Department of Human Genetics, David Geffen School of Medicine, University of California, Los Angeles, CA 90095-7088, USA.
Genet Epidemiol. 2011;35 Suppl 1(Suppl 1):S85-91. doi: 10.1002/gepi.20656.
We summarize the work done by the contributors to Group 13 at Genetic Analysis Workshop 17 (GAW17) and provide a synthesis of their data analyses. The Group 13 contributors used a variety of approaches to test associations of both rare variants and common single-nucleotide polymorphisms (SNPs) with the GAW17 simulated traits, implementing analytic methods that incorporate multiallelic genotypes and haplotypes. In addition to using a wide variety of statistical methods and approaches, the contributors exhibited a remarkable amount of flexibility and creativity in coding the variants and their genes and in evaluating their proposed approaches and methods. We describe and contrast their methods along three dimensions: (1) selection and coding of genetic entities for analysis, (2) method of analysis, and (3) evaluation of the results. The contributors consistently presented a strong rationale for using multiallelic analytic approaches. They indicated that power was likely to be increased by capturing the signals of multiple markers within genetic entities defined by sliding windows, haplotypes, genes, functional pathways, and the entire set of SNPs and rare variants taken in aggregate. Despite this variability, the methods were fairly consistent in their ability to identify two associated genes for each simulated trait. The first gene was selected for the largest number of causal alleles and the second for a high-frequency causal SNP. The presumed model of inheritance and choice of genetic entities are likely to have a strong effect on the outcomes of the analyses.

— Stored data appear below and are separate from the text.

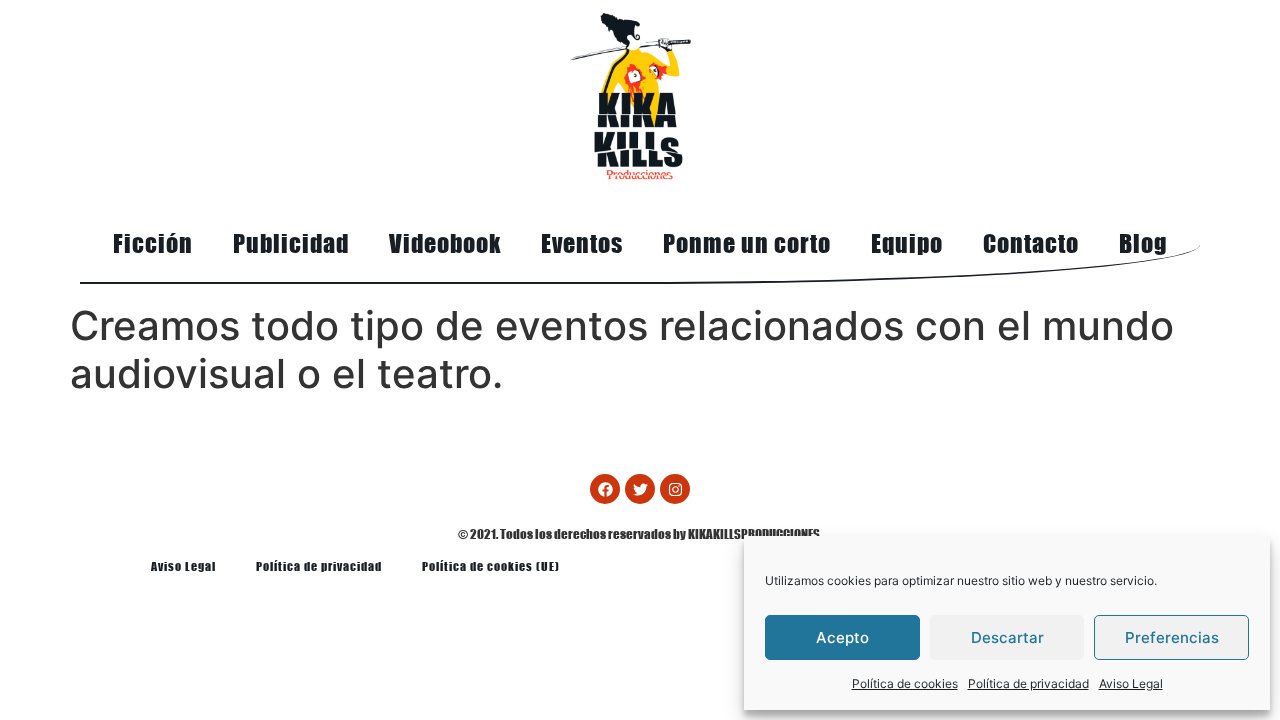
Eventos (582, 243)
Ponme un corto (747, 243)
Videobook (445, 243)
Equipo (907, 243)
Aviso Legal (1131, 683)
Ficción (153, 243)
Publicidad (291, 243)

我们总结了第 17 届遗传分析工作坊(GAW17)第 13 组贡献者的工作,并对他们的数据分析进行了综合。第 13 组贡献者使用了各种方法来检验罕见变异和常见单核苷酸多态性(SNP)与 GAW17 模拟特征之间的关联,实施了包含多等位基因型和单倍型的分析方法。除了使用各种统计方法和方法外,贡献者在对变体及其基因进行编码以及评估他们提出的方法和方法时表现出了极大的灵活性和创造力。我们沿着三个维度描述和对比他们的方法:(1)用于分析的遗传实体的选择和编码,(2)分析方法,以及(3)结果评估。贡献者始终为使用多等位分析方法提供了强有力的理由。他们指出,通过在滑动窗口、单倍型、基因、功能途径以及整个 SNP 和罕见变体集中捕获遗传实体中的多个标记信号,可能会增加功率。尽管存在这种可变性,但这些方法在识别每个模拟特征的两个相关基因方面相当一致。第一个基因是为最多数量的因果等位基因选择的,第二个基因是为高频率因果 SNP 选择的。假定的遗传模式和遗传实体的选择很可能对分析结果产生强烈影响。